TEXT BLOCK =
About Carpenter Bees
Carpenter bees are a species of bee that despite their name do not actually eat wood. Carpenter bees do use wood for their nesting site, excavating chambers within the wood for such a purpose.
They rarely can cause great damage to the wood they live in and are valuable assets in nature since they pollinate a number of flower and tree species. Belonging to the genus Xylocopa, the species known as Xylocopa virginica is the one most often referred to as the carpenter bee.
The typical carpenter bee looks like a bumble bee in some respects, however, they lack the yellow hairs on their abdomen and the large "pollen baskets" on the rear legs that bumblebees possess. Carpenter bees are large, about three-quarters of an inch to an entire inch long. The thorax has hairs that are a bright orange, white or yellow, and the insect has a sheen that is almost metallic in nature. The upper abdomen is black and shiny, and a female carpenter bee has a black head as opposed to the male, which does have some white markings on his. The carpenter bee also has dense hairs on its hind legs.
Unlike the majority of bee species, the carpenter bee is a solitary insect. It will not live in colonies, instead opting to pair up with a mate and live in an excavated home. The male carpenter bee does not have a stinger and does not live long after mating. These bees will spend the winter in their nest within a piece of wood and emerge in April or May to mate. Carpenter bees only mate once a year. The females are the ones that build a new nest, using their jaws to make an opening in the wood that looks perfectly rounded and then chewing out a 6-inch tunnel at the rate of an inch every six days. If a carpenter bee has an option it will almost always chew out and enlarge an older nest rather than create a new one. When old nests are constantly reused then there can be some damage to the wood.

EXERCISE DIRECTIONS = Continue the text about carpenter bees from where it stops.

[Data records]
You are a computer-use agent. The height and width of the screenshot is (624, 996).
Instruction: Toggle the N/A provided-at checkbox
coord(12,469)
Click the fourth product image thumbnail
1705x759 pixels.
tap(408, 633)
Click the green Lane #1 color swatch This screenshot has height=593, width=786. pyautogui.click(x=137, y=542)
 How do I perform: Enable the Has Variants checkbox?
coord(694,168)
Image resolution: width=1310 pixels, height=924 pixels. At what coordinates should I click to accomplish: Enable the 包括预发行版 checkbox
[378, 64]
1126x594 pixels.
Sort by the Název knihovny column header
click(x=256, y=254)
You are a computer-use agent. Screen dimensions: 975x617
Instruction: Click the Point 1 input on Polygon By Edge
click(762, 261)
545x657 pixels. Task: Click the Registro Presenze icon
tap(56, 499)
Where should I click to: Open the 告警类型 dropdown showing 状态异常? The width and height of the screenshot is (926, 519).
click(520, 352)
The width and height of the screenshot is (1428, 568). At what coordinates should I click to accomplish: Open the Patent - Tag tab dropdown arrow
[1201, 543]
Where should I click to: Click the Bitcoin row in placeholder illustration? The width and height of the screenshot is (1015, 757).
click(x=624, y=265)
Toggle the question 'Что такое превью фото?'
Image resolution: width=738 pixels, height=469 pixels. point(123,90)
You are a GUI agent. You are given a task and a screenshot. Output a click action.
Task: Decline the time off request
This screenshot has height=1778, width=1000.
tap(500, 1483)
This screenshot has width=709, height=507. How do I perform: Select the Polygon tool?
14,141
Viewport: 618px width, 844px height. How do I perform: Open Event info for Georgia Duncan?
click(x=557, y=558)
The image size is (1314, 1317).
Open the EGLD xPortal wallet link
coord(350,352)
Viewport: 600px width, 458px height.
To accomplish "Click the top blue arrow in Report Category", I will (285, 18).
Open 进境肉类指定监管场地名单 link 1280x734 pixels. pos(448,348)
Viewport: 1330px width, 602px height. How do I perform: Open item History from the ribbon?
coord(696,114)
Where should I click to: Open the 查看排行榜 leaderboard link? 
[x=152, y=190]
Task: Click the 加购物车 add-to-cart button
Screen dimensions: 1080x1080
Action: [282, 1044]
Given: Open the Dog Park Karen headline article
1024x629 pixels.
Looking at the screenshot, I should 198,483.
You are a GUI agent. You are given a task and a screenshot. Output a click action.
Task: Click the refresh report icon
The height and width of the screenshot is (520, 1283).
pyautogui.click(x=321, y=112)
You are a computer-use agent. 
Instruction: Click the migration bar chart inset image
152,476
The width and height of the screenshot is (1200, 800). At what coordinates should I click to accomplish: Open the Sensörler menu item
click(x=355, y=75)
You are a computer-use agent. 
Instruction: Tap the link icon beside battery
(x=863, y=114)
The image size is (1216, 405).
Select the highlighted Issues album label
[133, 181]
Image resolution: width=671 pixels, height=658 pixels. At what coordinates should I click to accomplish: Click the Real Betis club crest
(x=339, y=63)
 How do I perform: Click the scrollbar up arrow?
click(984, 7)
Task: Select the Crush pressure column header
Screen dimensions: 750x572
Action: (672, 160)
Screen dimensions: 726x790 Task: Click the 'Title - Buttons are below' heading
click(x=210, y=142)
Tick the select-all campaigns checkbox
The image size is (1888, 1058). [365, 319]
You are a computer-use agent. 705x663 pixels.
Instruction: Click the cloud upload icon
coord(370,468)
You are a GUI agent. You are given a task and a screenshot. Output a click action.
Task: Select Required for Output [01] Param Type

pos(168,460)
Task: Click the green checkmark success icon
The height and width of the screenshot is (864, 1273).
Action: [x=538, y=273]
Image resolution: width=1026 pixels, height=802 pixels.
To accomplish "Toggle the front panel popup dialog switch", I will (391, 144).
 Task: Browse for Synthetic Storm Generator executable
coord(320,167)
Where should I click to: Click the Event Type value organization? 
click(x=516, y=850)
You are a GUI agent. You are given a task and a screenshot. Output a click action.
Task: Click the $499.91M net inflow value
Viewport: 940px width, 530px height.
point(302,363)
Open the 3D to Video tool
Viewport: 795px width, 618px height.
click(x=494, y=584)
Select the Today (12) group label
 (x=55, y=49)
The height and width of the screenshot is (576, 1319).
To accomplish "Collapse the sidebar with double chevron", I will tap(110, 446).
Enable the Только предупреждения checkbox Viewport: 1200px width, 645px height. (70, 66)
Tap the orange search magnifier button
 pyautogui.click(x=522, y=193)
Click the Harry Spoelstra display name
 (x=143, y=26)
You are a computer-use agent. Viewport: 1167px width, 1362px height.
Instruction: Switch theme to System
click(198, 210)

RESPONSE TO THE EXERCISE =
Once a suitable home, called a gallery, has been created, the female carpenter bee that has been fertilised will lay its eggs in small brood cells specially made just for that purpose. As many as 10 brood cells will be constructed by the female in one nest. The female dies shortly after completing these tasks, which are her primary function. The larvae will consume a small ball of pollen and regurgitated flower nectar provided by the female and grow, coming out in the late summer weeks as an adult.
New adult bees
The entire process of growing from an egg into an adult for the carpenter bee takes about 7 weeks. The temperature plays an important role in this development, with warmer weather speeding things up. The new adults will stay within their gallery for weeks before chewing out through the wall of wood pulp that the female had put up after laying her eggs in the chamber. By the latter days of August the new adult carpenter bees are outside of the gallery, collecting pollen, which will be stored for the winter months in whatever empty galleries they can find. During the winter the bee will hibernate before emerging in the spring to mate.
The carpenter bee prefers to nest in softwoods such as cedar, fir and pine. They can be found in such places as fence posts, roof eaves, telephone poles, ceilings of porches, shingles, siding and even in lawn furniture. The males have been known to dive bomb humans that invade their territory, but since they do not have a stinger they are harmless. The female carpenter bee is not aggressive and will sting only if handled or severely provoked to do so.